CAPE CANAVERAL, Fla. — A NASA Senior Review panel will decide in June how to prioritize funding for the fiscal year beginning Oct. 1 among nine astrophysics initiatives that currently cost a combined $65 million a year to keep in service.
“The missing money is probably on the order of about $10 million,” Paul Hertz, NASA’s Astrophysics Division director, told members of a NASA Advisory Council panel March 27.
Six of the projects vying for extended funding are U.S.-based. Three are overseen by international space agencies and have U.S. partners.
The NASA missions are:
- The Fermi Gamma-ray Space Telescope.
- The Nuclear Spectroscopic Telescope Array X-ray observatory.
- The infrared Spitzer Space Telescope.
- The Swift Telescope, which tracks gamma ray bursts.
- A proposed Kepler space telescope follow-on mission known as K2.
- The Wide-field Infrared Survey Explorer, which was brought out of hibernation last year to help search for asteroids on a collision course with Earth.
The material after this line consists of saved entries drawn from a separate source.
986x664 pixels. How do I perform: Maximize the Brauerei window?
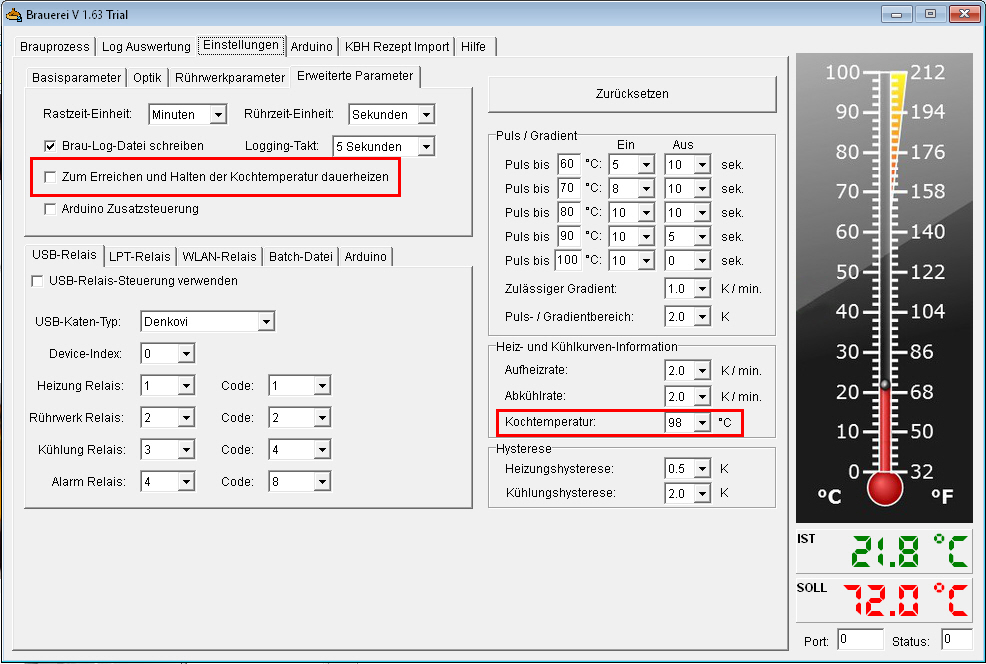pyautogui.click(x=929, y=14)
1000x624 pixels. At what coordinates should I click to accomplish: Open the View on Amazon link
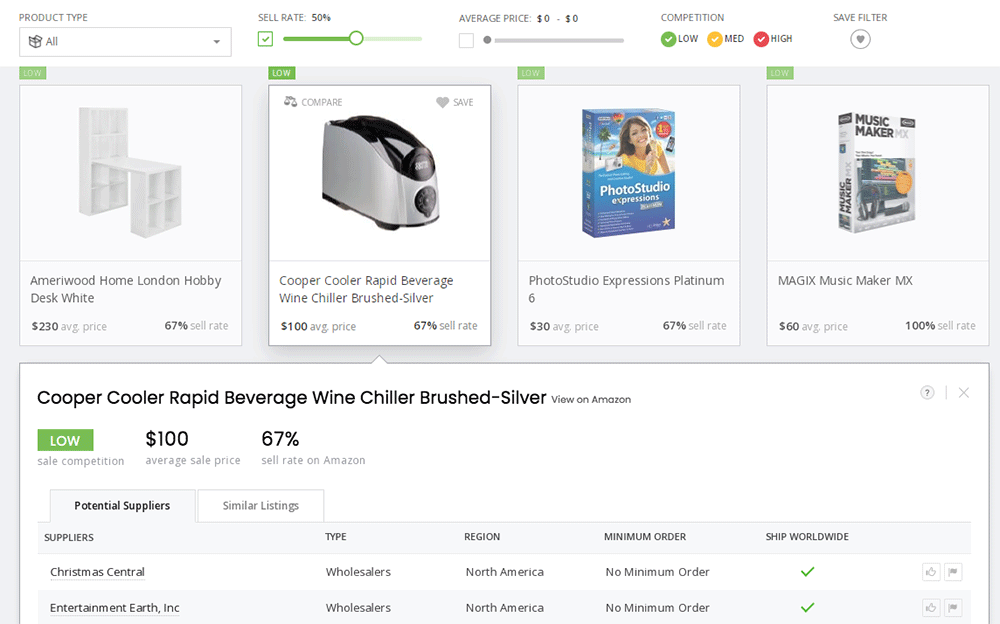591,400
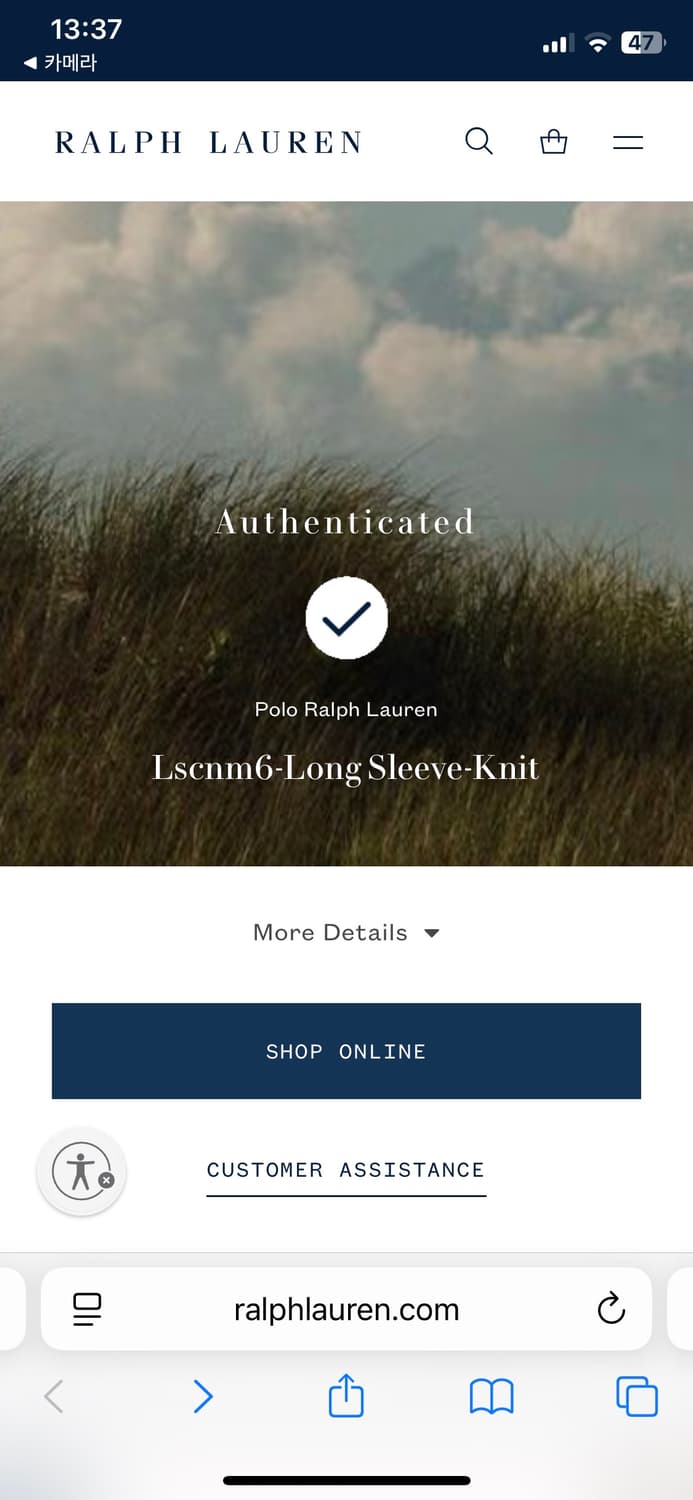Open Safari bookmarks book icon
The width and height of the screenshot is (693, 1500).
point(491,1396)
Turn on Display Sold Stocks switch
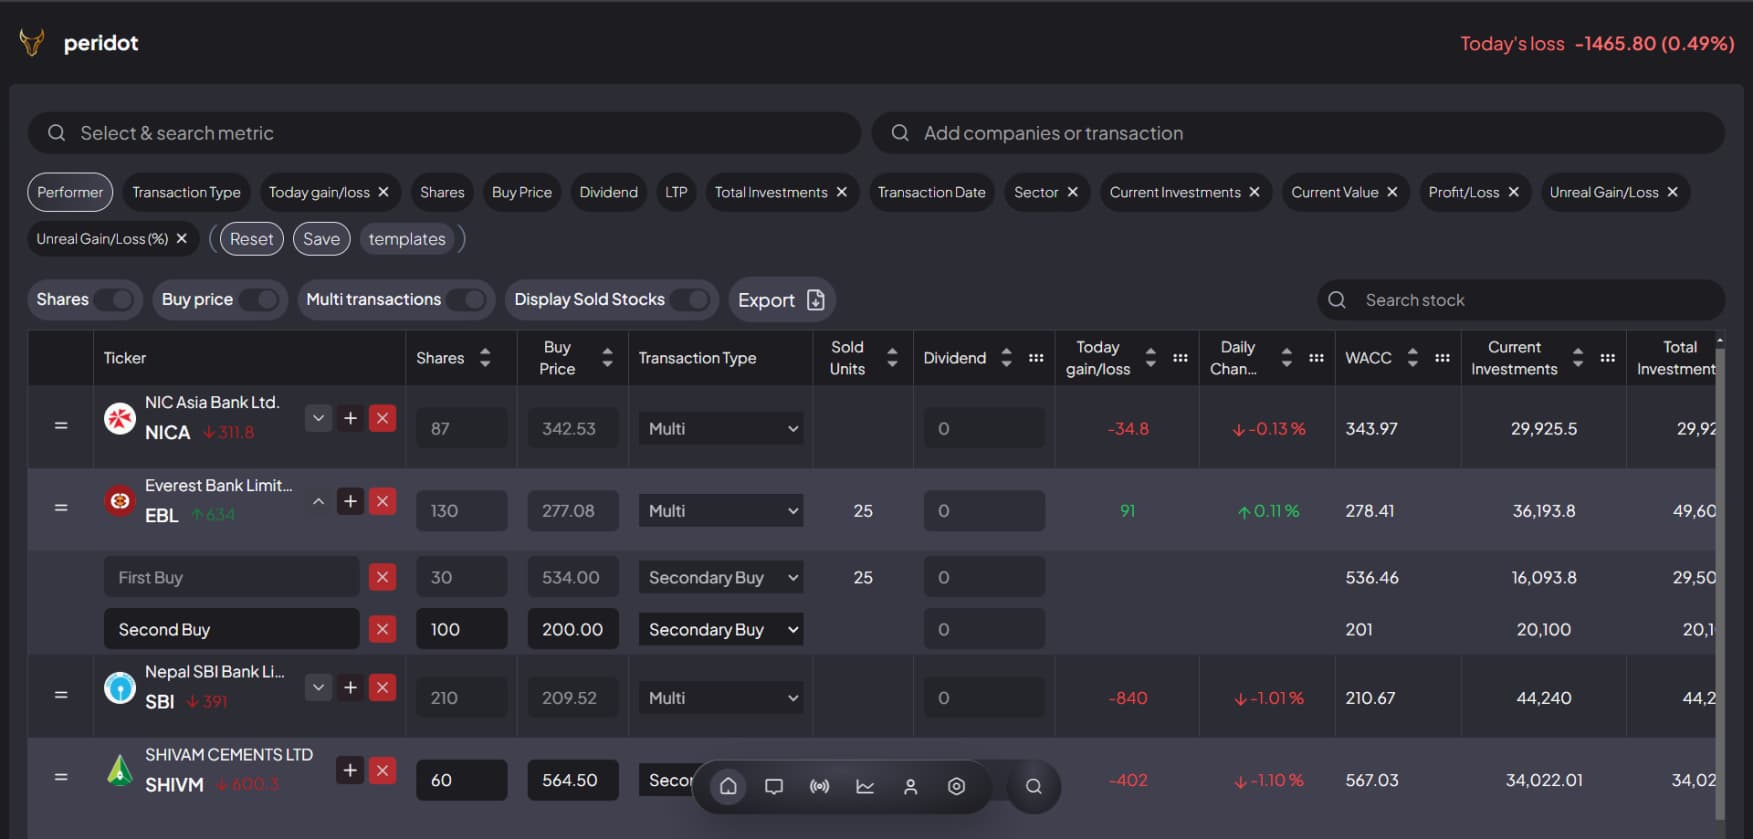Screen dimensions: 1753x839 coord(691,299)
Also in the running are two European Space Agency missions: XMM-Newton — an X-ray observatory — and Planck, which studied relic radiation from the Big Bang. Planck was decommissioned in October, but its data analysis program continues.
The final contender is Japan’s Suzaku X-ray telescope.
The Hubble Space Telescope, which has a proposed $100 million annual budget, and the Chandra X-ray Observatory, with an operations budget of about $60 million, are reviewed separately, Hertz said.